Unlike this film, I'm going to keep this review short for, when watching The Hallelujah Trail, it brought home to me just how it feels when things drag on that ought to be so much shorter.
It would be hard to set a western in landscapes that look as good as this and not have it look amazing, particularly when filmed in what appears to be summer, with such bright blue skies as this. A number of scenes look simply stunning with gorgeous colours, a deep focus all the way to the horizon and a shimmering beauty, enhanced by a wonderful cast who the cinema rightly made stars, particularly Lee Remick.
It's a beautiful film, it really is, but like a brass band marching through Portmeirion, the beauty can be drowned out by the noise and this is a very noisy film. In order to best appreciate the look of this film, it requires you to look past and beyond the action into the stunning backgrounds and locations.
Regarding the disc, it is beautifully transferred anamorphically in its original aspect ratio of 2.35:1 and retains the depth of colour present in the original print. MGM really ought to be proud of the picture quality here as it is fantastic.
The film has been transferred with a Dolby Digital 5.1 soundtrack, which, given that it has been remixed from the original stereo soundtrack, does an acceptable job but it's not amazing. Admittedly, there is very little hiss but there is also very little sound coming from the rear channels. There is good separation across the front left and right channels but there is nothing here that a 2.0 soundtrack could not have coped with.
Only a trailer, presented in non-anamorphic 2.35:1 with a mono soundtrack. The picture quality is terrible with very noticeable blurring and scratching. That's it, so you won't be buying this for the extras.
This does not come recommended. There are only five reasons why you should watch this film and of those, western landscapes look just as good in The Searchers and Lancaster, Remick, Pleasence and Keith are better in other roles in other films.
For a comedy, it isn't funny and for a western, it just isn't epic enough. My only recommendation would be if you were a collector of any of the actors, the director, westerns or films with great Elmer Bernstein scores though, even then, you'd be better off looking elsewhere.
Now, if studios are looking at preparing Burt Lancaster films for a release on DVD and VHS, can I suggest that Columbia Tristar have a look at Castle Keep?

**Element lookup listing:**

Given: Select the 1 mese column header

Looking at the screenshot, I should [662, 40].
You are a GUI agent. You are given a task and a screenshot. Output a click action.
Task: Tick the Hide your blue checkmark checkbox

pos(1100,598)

**The task:** Reproduce the passage of the review of The Hallelujah Trail that begins with the words "The film has" and ends with "for the extras.". This listing comes from a separate source, not from the review.

**Final answer:**
The film has been transferred with a Dolby Digital 5.1 soundtrack, which, given that it has been remixed from the original stereo soundtrack, does an acceptable job but it's not amazing. Admittedly, there is very little hiss but there is also very little sound coming from the rear channels. There is good separation across the front left and right channels but there is nothing here that a 2.0 soundtrack could not have coped with.
Only a trailer, presented in non-anamorphic 2.35:1 with a mono soundtrack. The picture quality is terrible with very noticeable blurring and scratching. That's it, so you won't be buying this for the extras.